Manage Stress with Mind-Body Communication
By Joan Sloss, Ed.D. LMT
Let’s use the four-color archery bullseye target as a model for stress management options. The outermost black ring represents the situations you have no control over, such as death of a spouse or a catastrophe. The blue zone represents difficult situations that can be improved by acquiring new skill and knowledge. Examples are: training for a new occupation after suffering a disability, or restructuring debt after a bankruptcy.
The red zone represents areas of your life where you have a lot of control over quality of life, state of personal health and success of endeavors. For example, you can learn to communicate more effectively and by this means reduce stress and meet goals more successfully.
The inner yellow bullseye represents the one thing in this world that you potentially have the most control over … yourself. Think of the inner yellow circle as your mind-body connection. As you practice staying aware of your basic life processes, you improve health and performance. Measurable changes in physiological functions correlate to changes in thought, emotion and behavior.
These changes can be maintained without the use of biofeedback equipment.
Muscle tone, heart rate, perception of pain, and even brain wave activity can be improved by using awareness of three personal functions:
- jaw muscle tension
- quality of voice
Conscious breathing gives you control over your autonomic nervous system. Breathing is normally an unconscious activity. For this reason, when breathing is dysfunctional it is habitually so. As stress rises, breath quality drops because stress always includes anxiety. The goal is to make breathing conscious. It takes daily practice. The consequences are powerful.

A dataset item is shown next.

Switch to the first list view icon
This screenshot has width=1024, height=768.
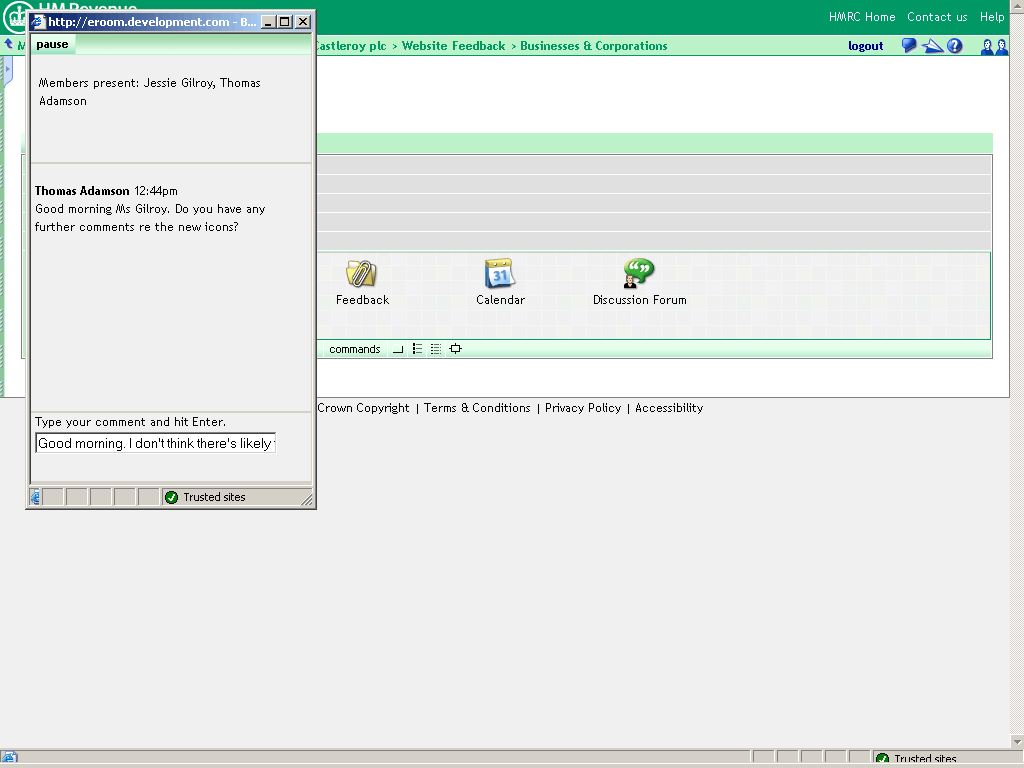(x=417, y=349)

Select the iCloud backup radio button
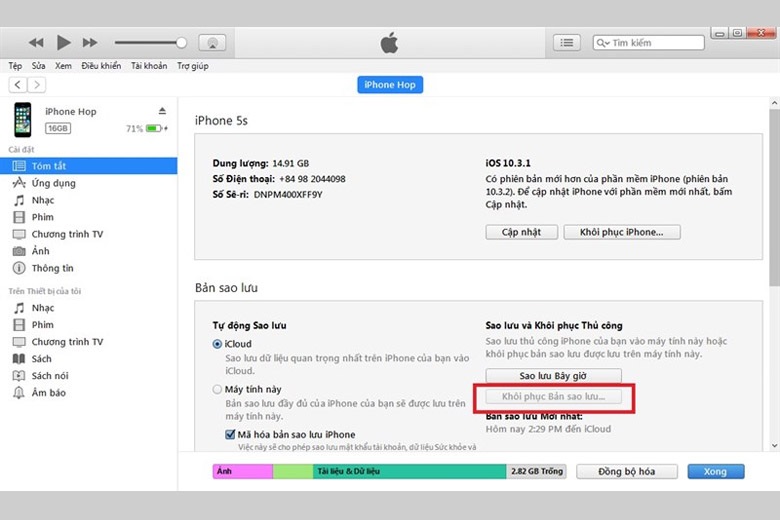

There is a breathing pattern that is a sure medical sign of high stress. This “stress breath” is shallow, rapid and uses the chest muscles. If this describes your breathing, you are certainly highly stressed. Normal, healthy breathing is slow, rhythmical, deep and pleasurable with long exhales as you breath with your abdominal muscles.
Over eighty published studies correlate a clenched jaw with the other well studied signs of stress including higher resting heart rate, elevated blood pressure, elevated muscle tone and the presence of stress hormones in the bloodstream.
Monitoring jaw activity gives you a second point of control over stress levels. When your jaw and mouth are gently closed, when your lips touch lightly without contact between the upper and lower teeth, and when your mouth opens wide with ease and without pain, your stress levels are likely low. If you feel pressure around the temples, if you are prone to stress headaches, if you grind your teeth, if your neck and shoulders are persistently tight, you most likely clench your jaw.
On the behavioral level, a clenched jaw, just like a clenched fist, is a sign of aggression. The corresponding willful attitude is a fighting attitude, like going to battle with perceived conflict, barriers, and enemies. Relax your jaw and you will automatically relax your vigilance. A relaxed jaw enables you to breath more peacefully. A relaxed jaw corresponds to attitudes and behaviors based on cooperation, trust, patience, gratitude and general perception of good.
Listen closely to the qualities of your voice. Do you sound irritable, demanding, insistent, impatient, or frustrated? If the answer is yes, then you are stressed. Learn to quickly identify stress in your voice. Then immediately take control over your speech. If you are speaking rapidly slow way down. If your voice sounds high-pitched, lower it. Make pauses in your speech and make your breath support your speech. Are you saying a lot? Say less. Say only what is essential and what you most clearly mean to say. A pleasant voice corresponds with a gentle attitude and patient demeanor.
The bottom line is that stressful living is a cultural norm. It is so widespread in the USA that USA could stand for United Stressed Americans. Individuals who want a more peaceful quality of life must learn to go counter-culture. Working moment by moment with your breathing, jaw and voice will slow you down, help you connect with your senses, and help you enjoy life. It will not reduce the quantity or quality of your work. Instead, slowing down can help you to overcome haste and waste, two of the biggest robbers of true creativity and true productivity.
It’s a good idea to limit the use of caffeine, sugar and other stimulants. All stimulants cause the body to release stress hormones into the bloodstream, and thus jumpstart the stress/anxiety response on both the physiological and psychological levels. Make it easy to practice self-awareness and self-regulation by limiting stimulants in your diet.
Ask your spouse, kids, co-workers and friends this question: “Am I fun to be with?” If the answer is “not too often,” pay attention to your stress levels. You have a choice. You can create balance, harmony, organization and sanity. You can hit the bullseye.